_The task:_ With pictures left out, return only the lines from the line containing "Task: Click the application-x-executable" through the end of the material below, both included.

::: Material for this task

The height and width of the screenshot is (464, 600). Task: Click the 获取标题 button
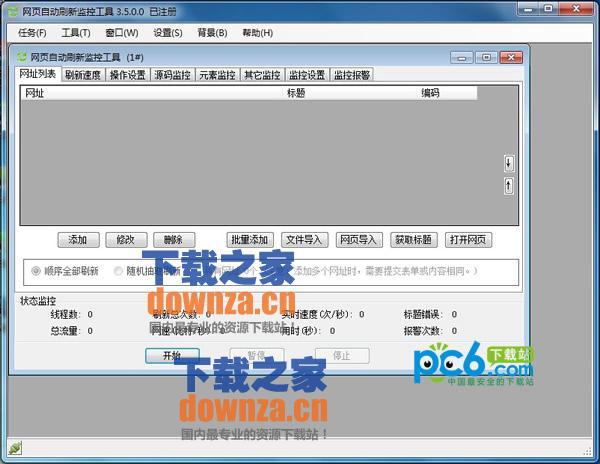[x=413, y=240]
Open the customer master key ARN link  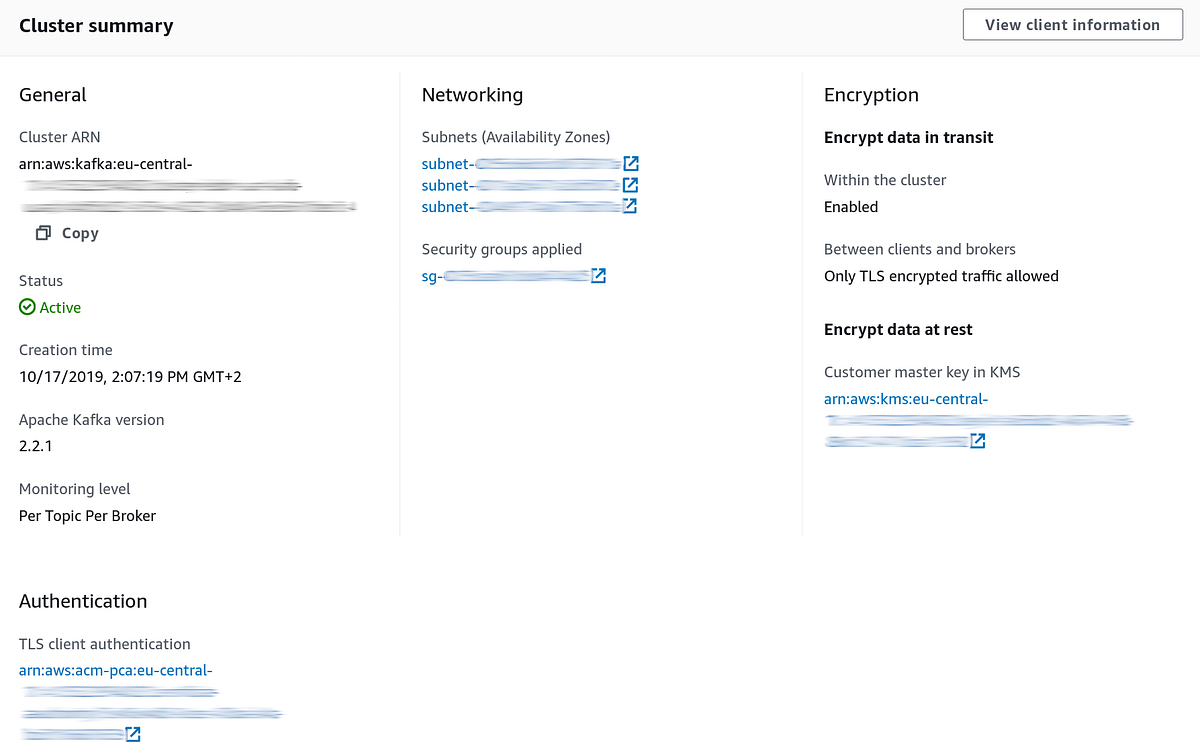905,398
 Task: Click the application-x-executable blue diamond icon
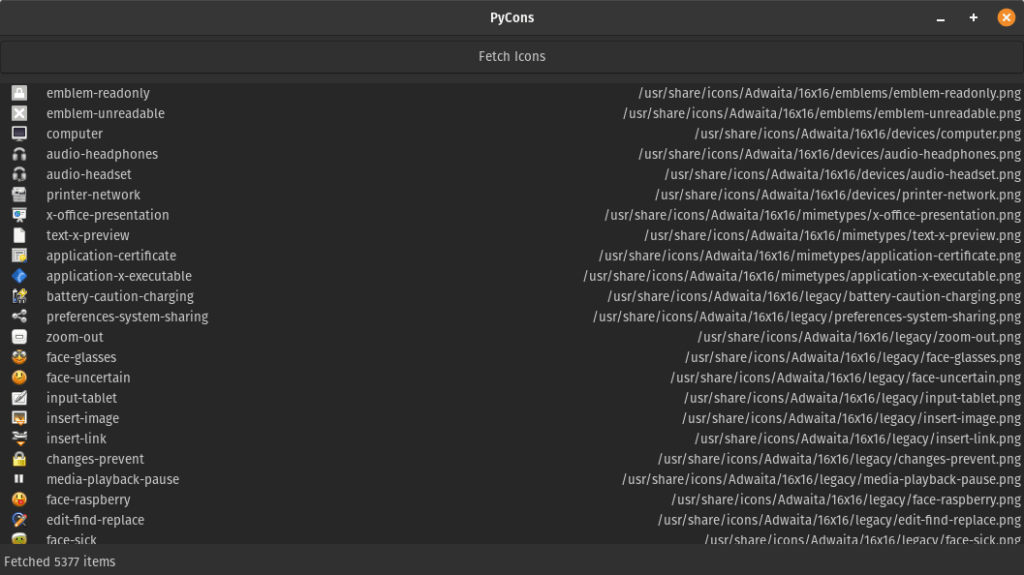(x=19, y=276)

::::::

_Expected answer:_
 Task: Click the application-x-executable blue diamond icon
(x=19, y=276)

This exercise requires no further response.